ただ株価予想が無意味だとしても、投資家にとって相場の動向の重要性についても話をされています。

それは価値からみて、安値で購入できたり高値で売却できたりするからです。

現在トランプ関税により世界同時株安になっています。これはチャンスなのです。

では投資家が取るべき投資方針は

ここまでグレアムの言葉と共に投資家と投機家の株式市場に対する臨み方を見てきました。

では株式市場を予測しないで、自称専門家の意見も聞かずに、株式市場に対して投機家でない投資家が取るべき方針について以下のように示してくれています。

①グレアムはまずは株の価値に判断基準を置いて、次に株価水準に応じて株式と債券のポートフォリオの比率を変更するべきだと教えてくれています。

②また弱気相場が来るまで投資を行ないことは、配当金収入や投資機会の損失になるため現実的ではないとも述べられています。

グレアムの方針は株式市場の相場に合わせて株式と債券の比率を変更することと、弱気相場まで待つことは投資機会の損失になることの2つです。

この2つの方針については、最近読んだ本『ニック・マジューリ(2023)JUST KEEP BUYING 自動的に富が増え続ける「お金」と「時間」の法則 ダイヤモンド社』からも有効であるとデータで証明されていました。

まずはその本を読むことをオススメします。

本を読む前にチラッと知りたい方はこちら↓をご覧ください。

TURNING POINT FOR SAVING MONEY IN CASH 日々YouTubeや読書により投資とお金の勉強を行っていると、 正直言うとyoutubeからは自分が知りたい新しい情報を得られる...

では投資と投機の違いについて、引き続きグレアムの名言から叡智を感じ取りながら続けていきます。

投資家は安全域を利用する

投資と投機と違いについて、投資家は安全域を利用します、投機家は思いつきを利用します。

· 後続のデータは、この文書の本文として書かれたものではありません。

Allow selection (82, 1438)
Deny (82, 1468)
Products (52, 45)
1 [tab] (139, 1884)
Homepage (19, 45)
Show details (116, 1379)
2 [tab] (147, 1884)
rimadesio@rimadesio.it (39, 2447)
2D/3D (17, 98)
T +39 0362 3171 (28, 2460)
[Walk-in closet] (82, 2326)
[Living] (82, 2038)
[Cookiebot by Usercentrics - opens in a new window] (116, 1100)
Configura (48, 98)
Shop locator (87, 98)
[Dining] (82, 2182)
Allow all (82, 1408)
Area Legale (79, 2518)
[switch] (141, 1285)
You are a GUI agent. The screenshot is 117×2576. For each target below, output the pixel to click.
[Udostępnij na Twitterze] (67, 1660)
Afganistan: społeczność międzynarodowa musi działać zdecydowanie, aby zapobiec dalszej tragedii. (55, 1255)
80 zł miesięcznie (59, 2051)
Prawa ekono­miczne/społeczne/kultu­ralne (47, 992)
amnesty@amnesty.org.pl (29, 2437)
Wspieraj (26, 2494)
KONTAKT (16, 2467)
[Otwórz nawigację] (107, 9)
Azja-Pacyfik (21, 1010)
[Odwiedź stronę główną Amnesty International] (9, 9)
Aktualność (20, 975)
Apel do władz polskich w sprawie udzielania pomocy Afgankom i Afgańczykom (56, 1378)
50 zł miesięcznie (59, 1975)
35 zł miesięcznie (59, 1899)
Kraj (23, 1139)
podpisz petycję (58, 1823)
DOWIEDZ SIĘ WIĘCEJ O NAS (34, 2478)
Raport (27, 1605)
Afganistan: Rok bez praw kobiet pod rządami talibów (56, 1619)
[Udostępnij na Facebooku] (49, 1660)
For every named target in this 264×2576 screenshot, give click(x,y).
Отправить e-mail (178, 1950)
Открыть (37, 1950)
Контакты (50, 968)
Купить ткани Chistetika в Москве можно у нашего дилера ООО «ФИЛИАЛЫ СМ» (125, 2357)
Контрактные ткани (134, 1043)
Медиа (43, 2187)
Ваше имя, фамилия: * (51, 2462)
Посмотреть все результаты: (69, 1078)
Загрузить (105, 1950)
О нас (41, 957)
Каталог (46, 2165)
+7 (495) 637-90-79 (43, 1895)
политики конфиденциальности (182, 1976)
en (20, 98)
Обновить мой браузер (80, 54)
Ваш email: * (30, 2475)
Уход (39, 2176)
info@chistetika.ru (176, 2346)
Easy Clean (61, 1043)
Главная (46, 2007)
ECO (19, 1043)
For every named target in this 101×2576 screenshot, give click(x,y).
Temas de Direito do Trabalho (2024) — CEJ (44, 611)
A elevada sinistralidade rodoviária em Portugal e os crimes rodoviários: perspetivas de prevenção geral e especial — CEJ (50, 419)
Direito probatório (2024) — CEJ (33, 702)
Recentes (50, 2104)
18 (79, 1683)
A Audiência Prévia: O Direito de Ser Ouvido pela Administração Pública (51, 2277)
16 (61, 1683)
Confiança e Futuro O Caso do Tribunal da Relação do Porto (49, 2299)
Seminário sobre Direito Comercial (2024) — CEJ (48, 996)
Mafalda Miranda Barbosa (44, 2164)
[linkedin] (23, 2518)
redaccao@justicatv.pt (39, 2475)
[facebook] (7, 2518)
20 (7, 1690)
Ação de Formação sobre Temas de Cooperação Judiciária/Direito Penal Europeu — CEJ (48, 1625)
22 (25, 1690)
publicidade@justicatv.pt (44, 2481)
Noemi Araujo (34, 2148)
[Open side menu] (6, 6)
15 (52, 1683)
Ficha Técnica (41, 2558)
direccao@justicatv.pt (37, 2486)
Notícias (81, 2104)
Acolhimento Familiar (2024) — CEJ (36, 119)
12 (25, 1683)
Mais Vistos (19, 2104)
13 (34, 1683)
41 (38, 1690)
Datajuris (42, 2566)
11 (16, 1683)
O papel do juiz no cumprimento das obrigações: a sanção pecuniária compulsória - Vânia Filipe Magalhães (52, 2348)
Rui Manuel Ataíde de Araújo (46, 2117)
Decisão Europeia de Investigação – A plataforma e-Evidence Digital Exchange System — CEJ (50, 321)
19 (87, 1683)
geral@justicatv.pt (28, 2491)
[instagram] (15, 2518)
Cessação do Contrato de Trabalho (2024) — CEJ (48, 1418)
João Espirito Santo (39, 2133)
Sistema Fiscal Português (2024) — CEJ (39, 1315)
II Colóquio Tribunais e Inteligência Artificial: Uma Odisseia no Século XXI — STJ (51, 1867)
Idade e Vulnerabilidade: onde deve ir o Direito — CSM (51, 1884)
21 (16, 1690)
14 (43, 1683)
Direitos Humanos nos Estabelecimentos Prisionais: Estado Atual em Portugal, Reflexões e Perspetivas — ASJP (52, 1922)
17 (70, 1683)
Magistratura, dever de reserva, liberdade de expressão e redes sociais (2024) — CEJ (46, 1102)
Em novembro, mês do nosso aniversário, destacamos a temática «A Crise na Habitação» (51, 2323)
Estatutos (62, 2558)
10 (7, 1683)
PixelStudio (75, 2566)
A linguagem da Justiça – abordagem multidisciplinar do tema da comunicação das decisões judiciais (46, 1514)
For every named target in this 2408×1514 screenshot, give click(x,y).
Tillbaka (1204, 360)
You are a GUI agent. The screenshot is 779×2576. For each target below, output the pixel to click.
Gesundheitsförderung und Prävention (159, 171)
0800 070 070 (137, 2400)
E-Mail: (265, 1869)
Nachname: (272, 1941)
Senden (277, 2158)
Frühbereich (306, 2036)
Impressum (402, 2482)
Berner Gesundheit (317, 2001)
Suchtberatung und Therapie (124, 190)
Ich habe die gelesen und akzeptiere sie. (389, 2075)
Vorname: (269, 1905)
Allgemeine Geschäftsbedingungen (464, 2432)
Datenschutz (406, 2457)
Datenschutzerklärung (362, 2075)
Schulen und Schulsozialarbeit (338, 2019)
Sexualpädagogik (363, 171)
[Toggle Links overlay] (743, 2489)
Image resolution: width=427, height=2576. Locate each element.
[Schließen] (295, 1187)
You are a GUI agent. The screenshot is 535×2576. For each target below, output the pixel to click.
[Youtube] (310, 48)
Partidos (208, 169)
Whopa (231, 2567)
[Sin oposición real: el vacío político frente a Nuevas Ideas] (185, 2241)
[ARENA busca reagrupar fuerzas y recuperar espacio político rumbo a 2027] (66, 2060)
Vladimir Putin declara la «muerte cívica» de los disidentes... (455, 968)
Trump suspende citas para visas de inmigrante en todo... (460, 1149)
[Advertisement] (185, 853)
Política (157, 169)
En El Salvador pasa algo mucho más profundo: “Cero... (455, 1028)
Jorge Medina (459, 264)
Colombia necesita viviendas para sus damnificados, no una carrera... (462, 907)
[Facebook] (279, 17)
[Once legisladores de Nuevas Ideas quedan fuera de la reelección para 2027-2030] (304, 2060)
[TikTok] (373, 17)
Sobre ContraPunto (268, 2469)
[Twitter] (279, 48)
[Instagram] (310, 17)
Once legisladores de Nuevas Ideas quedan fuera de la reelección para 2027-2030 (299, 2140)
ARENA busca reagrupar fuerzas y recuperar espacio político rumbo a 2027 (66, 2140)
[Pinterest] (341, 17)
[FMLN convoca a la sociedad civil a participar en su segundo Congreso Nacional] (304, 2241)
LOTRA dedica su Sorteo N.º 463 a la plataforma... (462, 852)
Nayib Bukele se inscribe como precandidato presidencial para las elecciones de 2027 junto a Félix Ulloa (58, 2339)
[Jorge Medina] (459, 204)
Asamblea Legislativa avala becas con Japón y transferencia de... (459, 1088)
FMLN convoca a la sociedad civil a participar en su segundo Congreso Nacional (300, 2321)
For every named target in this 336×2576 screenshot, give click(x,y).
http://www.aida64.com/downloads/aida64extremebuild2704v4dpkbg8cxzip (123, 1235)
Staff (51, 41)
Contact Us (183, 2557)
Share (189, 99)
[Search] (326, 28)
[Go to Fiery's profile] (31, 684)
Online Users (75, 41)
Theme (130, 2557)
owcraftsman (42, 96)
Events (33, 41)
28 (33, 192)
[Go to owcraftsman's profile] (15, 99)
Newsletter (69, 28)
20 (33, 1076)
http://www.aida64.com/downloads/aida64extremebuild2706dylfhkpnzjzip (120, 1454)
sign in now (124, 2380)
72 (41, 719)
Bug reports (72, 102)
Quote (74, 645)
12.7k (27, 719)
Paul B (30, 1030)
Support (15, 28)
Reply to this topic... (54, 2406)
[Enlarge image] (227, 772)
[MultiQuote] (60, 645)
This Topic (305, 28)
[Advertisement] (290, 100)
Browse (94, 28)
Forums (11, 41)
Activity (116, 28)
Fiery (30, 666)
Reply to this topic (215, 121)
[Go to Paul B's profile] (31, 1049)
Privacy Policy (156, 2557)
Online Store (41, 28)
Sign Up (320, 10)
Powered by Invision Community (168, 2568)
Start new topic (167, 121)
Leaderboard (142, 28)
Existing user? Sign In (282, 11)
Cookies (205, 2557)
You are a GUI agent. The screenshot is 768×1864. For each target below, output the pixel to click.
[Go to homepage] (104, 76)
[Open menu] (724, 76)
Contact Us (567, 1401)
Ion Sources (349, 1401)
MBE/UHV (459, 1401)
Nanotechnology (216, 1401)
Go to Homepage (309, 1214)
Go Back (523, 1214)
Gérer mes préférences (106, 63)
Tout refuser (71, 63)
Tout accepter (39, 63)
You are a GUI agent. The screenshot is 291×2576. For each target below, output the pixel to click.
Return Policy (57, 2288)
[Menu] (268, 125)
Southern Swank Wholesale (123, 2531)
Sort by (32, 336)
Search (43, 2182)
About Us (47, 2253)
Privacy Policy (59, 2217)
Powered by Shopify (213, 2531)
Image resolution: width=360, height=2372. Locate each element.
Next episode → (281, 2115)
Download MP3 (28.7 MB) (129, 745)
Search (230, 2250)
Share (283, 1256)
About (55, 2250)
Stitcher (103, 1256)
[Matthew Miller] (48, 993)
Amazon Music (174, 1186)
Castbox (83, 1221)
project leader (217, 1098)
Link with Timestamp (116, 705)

安全域の概念を利用することこそが投資と投機の分かれ道となる

安全域とは、投資家が被る損失や投資の失敗から守ってくれる余裕幅みたいなものです。

大きければ大きいほどいいとされています。

また債券や優先株だけでなく普通株にも当てはめることはできるそうです。

そして真の投資には「安全域の概念を利用すること」が不可欠であるとグレアムは提唱しています。

われわれは、投資による売買と投機的売買とを区別するための優れた資金石として、安全域の概念が利用できる可能性を提起したい。

真の投資には安全域が不可欠だということである。

そして真の安全域とは、数字や筋道の立った論証、また実際の経験に照らして証明可能なものでなくてはならない。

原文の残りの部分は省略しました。